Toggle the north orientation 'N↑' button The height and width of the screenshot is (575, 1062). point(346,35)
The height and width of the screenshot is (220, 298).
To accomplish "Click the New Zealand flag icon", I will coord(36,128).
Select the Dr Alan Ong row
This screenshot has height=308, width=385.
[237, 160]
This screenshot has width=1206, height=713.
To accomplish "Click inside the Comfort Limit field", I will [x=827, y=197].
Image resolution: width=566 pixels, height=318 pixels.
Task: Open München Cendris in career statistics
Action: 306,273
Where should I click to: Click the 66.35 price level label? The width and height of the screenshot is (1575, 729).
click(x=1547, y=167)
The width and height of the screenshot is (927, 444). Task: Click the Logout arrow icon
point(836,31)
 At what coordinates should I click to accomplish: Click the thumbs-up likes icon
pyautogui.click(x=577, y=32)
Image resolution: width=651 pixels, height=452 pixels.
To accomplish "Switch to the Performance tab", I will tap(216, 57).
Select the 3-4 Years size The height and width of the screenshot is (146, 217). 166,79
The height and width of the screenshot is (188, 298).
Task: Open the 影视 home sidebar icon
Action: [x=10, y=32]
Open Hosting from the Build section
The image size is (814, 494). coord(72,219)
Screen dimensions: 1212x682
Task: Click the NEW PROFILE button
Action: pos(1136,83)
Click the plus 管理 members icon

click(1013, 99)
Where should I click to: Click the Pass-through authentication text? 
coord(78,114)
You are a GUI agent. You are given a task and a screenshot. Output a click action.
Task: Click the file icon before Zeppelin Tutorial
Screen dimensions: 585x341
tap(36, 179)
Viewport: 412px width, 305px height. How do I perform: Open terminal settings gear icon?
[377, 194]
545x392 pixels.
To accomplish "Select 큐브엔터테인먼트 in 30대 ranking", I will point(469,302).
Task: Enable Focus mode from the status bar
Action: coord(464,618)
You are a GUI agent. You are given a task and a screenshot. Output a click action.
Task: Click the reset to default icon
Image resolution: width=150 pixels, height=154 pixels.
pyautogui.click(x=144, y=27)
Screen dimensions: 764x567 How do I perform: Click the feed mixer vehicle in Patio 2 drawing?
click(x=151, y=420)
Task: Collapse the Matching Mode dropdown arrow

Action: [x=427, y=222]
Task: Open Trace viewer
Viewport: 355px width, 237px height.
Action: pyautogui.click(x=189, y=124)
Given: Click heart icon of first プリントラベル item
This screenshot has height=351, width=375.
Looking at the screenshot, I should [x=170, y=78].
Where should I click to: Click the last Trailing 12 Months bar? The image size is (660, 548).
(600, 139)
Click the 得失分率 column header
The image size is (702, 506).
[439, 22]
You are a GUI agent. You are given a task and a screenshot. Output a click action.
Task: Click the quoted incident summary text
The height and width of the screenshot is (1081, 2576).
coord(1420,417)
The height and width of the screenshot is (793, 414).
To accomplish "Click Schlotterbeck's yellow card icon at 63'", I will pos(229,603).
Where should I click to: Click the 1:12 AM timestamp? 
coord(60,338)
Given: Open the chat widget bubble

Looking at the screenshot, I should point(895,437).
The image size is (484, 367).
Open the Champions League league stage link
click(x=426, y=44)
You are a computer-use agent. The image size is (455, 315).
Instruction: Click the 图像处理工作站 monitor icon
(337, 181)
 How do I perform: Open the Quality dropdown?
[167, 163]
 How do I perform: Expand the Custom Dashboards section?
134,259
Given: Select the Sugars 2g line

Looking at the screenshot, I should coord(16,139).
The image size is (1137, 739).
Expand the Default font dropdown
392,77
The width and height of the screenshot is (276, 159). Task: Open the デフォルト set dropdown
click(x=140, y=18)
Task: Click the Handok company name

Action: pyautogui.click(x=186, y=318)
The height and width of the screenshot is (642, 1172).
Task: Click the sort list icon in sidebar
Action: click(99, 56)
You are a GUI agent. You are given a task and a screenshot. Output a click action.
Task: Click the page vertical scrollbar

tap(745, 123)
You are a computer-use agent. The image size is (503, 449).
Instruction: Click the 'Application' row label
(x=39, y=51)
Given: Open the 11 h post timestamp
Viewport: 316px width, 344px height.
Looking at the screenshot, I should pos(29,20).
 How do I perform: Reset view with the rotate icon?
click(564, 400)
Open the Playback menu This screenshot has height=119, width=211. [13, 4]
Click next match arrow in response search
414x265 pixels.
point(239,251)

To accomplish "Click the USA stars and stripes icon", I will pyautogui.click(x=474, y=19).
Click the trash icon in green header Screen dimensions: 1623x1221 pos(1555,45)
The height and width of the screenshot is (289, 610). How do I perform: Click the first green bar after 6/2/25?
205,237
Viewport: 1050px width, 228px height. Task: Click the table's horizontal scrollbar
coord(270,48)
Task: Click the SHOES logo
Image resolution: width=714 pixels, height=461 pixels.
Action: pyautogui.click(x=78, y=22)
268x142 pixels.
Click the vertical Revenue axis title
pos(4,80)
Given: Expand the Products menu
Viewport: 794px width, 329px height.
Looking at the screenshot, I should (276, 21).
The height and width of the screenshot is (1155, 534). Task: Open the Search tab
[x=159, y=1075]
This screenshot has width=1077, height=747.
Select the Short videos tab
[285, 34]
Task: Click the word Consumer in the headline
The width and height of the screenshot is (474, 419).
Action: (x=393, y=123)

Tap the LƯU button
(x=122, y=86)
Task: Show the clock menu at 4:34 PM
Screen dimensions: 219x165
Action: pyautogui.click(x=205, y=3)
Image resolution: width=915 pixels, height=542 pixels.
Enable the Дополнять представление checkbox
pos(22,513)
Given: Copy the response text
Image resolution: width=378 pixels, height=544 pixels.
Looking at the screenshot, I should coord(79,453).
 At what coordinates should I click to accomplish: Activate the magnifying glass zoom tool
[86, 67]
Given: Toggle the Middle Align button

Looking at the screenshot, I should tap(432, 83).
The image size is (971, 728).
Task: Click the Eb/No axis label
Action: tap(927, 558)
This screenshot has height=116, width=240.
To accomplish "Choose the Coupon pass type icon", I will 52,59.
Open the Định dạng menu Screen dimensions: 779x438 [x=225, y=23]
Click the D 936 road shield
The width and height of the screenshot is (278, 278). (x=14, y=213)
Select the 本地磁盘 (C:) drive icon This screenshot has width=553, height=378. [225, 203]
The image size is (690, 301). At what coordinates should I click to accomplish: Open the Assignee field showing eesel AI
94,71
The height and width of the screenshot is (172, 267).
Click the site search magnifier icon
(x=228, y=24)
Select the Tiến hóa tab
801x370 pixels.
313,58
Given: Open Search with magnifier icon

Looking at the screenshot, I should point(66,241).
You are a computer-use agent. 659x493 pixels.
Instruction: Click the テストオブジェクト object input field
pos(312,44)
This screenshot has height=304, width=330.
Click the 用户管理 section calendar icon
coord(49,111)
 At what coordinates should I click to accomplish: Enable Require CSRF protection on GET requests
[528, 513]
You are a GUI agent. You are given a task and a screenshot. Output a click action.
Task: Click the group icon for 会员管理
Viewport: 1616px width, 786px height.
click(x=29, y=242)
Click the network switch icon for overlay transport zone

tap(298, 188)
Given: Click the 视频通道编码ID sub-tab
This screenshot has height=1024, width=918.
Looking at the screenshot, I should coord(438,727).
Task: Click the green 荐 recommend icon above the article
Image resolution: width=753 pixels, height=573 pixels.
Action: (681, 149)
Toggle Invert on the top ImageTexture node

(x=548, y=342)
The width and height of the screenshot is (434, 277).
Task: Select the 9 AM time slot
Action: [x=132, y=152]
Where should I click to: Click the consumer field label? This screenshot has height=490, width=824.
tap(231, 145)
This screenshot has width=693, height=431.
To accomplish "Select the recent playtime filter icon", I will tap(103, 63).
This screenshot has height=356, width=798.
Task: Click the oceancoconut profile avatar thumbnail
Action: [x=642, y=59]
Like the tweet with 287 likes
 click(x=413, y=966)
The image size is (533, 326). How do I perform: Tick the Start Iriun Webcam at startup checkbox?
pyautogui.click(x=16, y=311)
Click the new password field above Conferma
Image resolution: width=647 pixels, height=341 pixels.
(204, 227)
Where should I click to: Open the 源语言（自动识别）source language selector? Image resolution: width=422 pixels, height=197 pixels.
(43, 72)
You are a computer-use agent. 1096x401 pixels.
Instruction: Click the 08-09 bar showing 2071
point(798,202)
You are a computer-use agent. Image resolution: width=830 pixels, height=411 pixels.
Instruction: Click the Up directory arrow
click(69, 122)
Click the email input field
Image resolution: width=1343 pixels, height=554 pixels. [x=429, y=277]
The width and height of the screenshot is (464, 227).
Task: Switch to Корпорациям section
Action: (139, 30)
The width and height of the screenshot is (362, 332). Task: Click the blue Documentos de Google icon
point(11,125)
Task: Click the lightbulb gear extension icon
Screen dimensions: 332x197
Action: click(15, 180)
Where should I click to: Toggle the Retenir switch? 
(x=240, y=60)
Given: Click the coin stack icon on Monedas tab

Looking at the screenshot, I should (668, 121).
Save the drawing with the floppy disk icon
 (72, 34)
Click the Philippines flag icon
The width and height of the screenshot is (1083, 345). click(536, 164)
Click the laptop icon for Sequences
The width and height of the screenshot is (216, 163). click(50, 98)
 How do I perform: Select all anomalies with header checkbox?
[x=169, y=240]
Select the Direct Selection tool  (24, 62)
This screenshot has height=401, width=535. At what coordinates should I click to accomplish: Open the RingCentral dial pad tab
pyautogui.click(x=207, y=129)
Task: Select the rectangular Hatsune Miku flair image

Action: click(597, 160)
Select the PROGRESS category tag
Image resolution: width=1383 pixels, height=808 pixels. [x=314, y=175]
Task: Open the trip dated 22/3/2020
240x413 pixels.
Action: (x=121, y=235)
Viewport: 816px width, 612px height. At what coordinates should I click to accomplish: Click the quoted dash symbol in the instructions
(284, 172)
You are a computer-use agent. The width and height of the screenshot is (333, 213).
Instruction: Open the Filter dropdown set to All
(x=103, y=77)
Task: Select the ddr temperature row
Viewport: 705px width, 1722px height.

WHAT IS EXPECTED:
What is the number of lines in the listing above that contain the word "computer"? Reply with that number alone.

EXPECTED ANSWER:
6